START Task material
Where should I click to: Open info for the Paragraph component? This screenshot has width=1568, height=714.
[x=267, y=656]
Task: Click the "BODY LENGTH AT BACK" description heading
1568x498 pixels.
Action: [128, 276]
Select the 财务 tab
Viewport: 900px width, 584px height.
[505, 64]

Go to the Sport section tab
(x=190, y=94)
END Task material
START Task material
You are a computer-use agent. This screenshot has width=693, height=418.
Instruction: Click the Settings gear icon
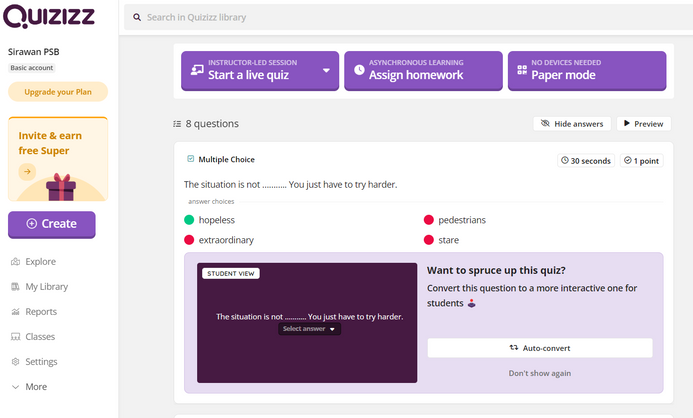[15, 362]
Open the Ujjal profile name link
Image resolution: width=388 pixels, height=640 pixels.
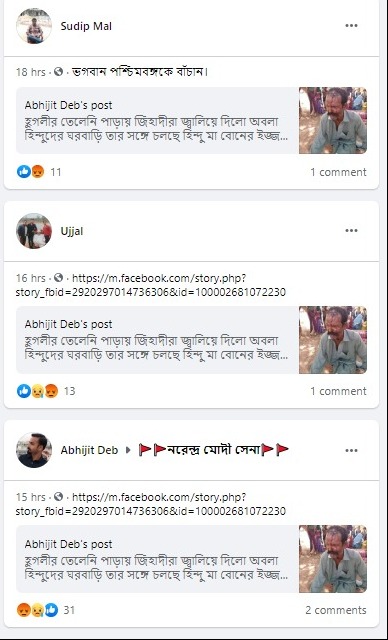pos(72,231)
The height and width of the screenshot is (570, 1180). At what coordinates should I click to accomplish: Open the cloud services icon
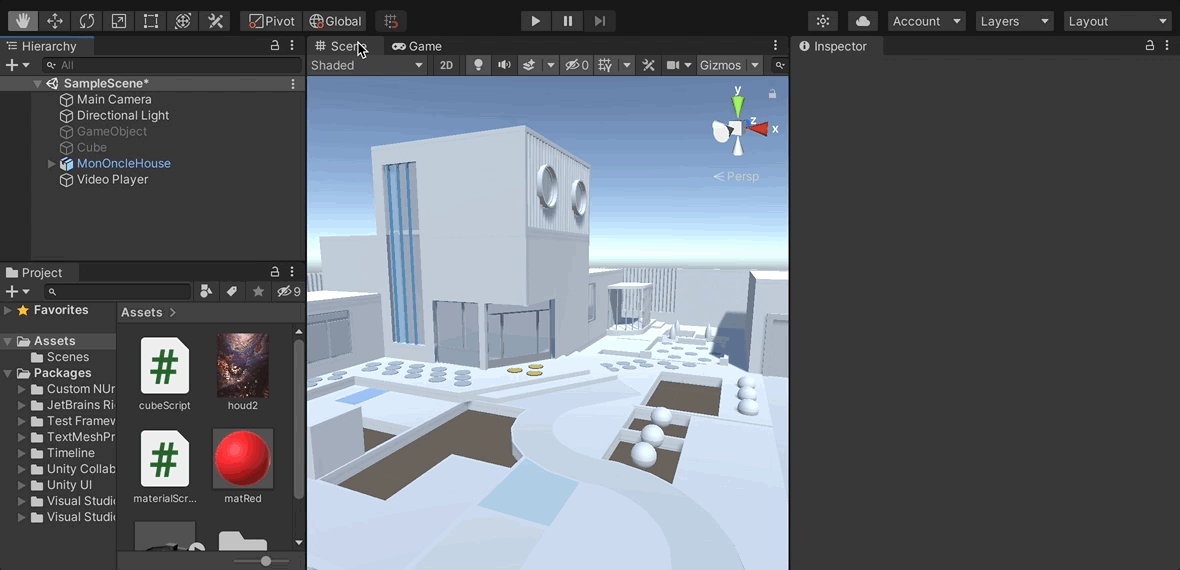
END Task material
About this exercise → Return exactly the lines that appear in the data above between the line containing "Open the Ujjal profile name link" and the line containing "The height and", both of which are included, and leave the pictures out.

Your solution →
Open the Ujjal profile name link
Image resolution: width=388 pixels, height=640 pixels.
pos(72,231)
The height and width of the screenshot is (570, 1180). At what coordinates should I click to accomplish: Open the cloud services icon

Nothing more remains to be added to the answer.